Extracted records:
[Start of Attachment]
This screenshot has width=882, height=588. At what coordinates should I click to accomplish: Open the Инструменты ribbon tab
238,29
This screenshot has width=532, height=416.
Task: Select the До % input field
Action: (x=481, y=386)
[End of Attachment]
Task details:
Reproduce every record exactly, line by line.

Solution for this exercise:
This screenshot has width=882, height=588. At what coordinates should I click to accomplish: Open the Инструменты ribbon tab
238,29
This screenshot has width=532, height=416.
Task: Select the До % input field
Action: (x=481, y=386)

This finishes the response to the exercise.